Entries showing where items appear:
※

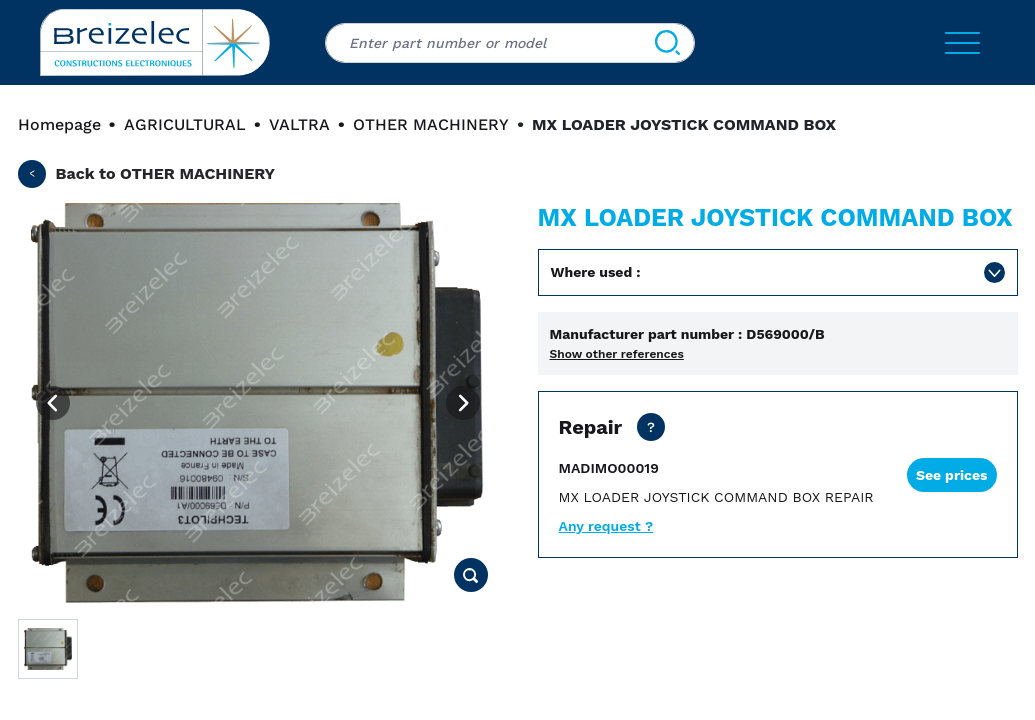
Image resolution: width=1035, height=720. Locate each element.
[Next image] (463, 403)
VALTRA (299, 124)
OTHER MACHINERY (431, 124)
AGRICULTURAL (185, 124)
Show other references (617, 354)
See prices (952, 475)
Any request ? (606, 526)
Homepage (59, 124)
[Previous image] (53, 403)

※

TASK BRIEF:
Write out all of the rows above verbatim, leaving out the picture.

SOLUTION FOR THIS PROBLEM:
Image resolution: width=1035, height=720. Locate each element.
[Next image] (463, 403)
VALTRA (299, 124)
OTHER MACHINERY (431, 124)
AGRICULTURAL (185, 124)
Show other references (617, 354)
See prices (952, 475)
Any request ? (606, 526)
Homepage (59, 124)
[Previous image] (53, 403)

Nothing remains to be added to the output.